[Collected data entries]
^^^^^^^^

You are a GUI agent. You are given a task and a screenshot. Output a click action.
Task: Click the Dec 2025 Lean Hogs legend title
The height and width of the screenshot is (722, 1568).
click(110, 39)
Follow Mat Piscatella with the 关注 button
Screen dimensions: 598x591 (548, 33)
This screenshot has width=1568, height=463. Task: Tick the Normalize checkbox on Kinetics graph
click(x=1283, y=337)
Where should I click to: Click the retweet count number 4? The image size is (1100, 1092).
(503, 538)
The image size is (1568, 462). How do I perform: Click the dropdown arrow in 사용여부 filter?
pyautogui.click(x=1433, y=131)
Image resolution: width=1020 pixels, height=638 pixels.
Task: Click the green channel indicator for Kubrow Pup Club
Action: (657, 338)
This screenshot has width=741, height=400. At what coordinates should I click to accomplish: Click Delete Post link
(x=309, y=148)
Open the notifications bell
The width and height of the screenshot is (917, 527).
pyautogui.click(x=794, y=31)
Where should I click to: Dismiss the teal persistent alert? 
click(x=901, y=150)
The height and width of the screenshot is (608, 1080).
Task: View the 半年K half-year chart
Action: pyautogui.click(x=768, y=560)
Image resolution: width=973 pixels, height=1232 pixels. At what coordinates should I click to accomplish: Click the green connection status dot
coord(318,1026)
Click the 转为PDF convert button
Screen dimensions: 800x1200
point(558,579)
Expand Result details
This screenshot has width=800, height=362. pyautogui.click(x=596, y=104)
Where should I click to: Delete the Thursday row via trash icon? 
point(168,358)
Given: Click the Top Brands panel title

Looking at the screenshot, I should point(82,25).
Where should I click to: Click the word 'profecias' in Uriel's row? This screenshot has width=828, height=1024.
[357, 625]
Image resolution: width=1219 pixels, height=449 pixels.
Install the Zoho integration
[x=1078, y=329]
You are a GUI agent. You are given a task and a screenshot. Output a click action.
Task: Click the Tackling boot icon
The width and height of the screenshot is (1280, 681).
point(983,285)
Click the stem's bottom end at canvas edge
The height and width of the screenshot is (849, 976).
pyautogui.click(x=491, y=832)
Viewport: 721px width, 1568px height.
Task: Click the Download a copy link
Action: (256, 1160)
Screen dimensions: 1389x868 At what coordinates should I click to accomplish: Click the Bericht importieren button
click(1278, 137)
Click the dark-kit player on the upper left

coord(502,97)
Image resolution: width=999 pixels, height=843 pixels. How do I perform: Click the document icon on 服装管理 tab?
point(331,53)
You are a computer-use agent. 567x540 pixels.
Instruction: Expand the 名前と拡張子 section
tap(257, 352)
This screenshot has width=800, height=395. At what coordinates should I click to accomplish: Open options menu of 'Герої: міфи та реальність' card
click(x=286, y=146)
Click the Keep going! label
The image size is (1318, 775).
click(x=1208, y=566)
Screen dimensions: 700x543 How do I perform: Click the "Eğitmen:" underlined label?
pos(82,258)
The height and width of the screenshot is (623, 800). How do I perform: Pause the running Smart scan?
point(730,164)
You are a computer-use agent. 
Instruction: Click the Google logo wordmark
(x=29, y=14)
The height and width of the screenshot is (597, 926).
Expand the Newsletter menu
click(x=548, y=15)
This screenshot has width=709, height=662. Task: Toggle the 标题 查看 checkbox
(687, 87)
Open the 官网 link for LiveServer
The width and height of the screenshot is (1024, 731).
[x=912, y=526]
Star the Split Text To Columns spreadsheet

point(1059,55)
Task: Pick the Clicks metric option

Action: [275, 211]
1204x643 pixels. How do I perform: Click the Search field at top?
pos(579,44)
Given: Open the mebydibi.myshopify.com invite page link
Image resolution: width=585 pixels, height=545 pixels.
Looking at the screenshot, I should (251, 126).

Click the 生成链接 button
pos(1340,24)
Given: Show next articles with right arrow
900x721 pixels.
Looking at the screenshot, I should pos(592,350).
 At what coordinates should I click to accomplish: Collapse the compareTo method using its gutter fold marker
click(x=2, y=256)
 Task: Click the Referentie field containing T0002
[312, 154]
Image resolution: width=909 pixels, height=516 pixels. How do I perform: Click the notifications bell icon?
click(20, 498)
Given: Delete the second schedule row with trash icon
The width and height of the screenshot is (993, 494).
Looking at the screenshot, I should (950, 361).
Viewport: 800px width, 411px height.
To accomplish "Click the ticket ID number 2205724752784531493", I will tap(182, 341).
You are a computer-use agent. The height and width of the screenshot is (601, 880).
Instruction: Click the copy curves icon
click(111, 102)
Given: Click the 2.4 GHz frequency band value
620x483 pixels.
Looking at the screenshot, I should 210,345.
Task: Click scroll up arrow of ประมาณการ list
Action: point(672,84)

^^^^^^^^

● **Problem to solve**: Give back the lines above exactly, from the one with "Task: Pick the Clicks metric option" through the last line.

● **Task answer**:
Task: Pick the Clicks metric option

Action: [275, 211]
1204x643 pixels. How do I perform: Click the Search field at top?
pos(579,44)
Given: Open the mebydibi.myshopify.com invite page link
Image resolution: width=585 pixels, height=545 pixels.
Looking at the screenshot, I should (251, 126).

Click the 生成链接 button
pos(1340,24)
Given: Show next articles with right arrow
900x721 pixels.
Looking at the screenshot, I should pos(592,350).
 At what coordinates should I click to accomplish: Collapse the compareTo method using its gutter fold marker
click(x=2, y=256)
 Task: Click the Referentie field containing T0002
[312, 154]
Image resolution: width=909 pixels, height=516 pixels. How do I perform: Click the notifications bell icon?
click(20, 498)
Given: Delete the second schedule row with trash icon
The width and height of the screenshot is (993, 494).
Looking at the screenshot, I should (950, 361).
Viewport: 800px width, 411px height.
To accomplish "Click the ticket ID number 2205724752784531493", I will tap(182, 341).
You are a computer-use agent. The height and width of the screenshot is (601, 880).
Instruction: Click the copy curves icon
click(111, 102)
Given: Click the 2.4 GHz frequency band value
620x483 pixels.
Looking at the screenshot, I should 210,345.
Task: Click scroll up arrow of ประมาณการ list
Action: point(672,84)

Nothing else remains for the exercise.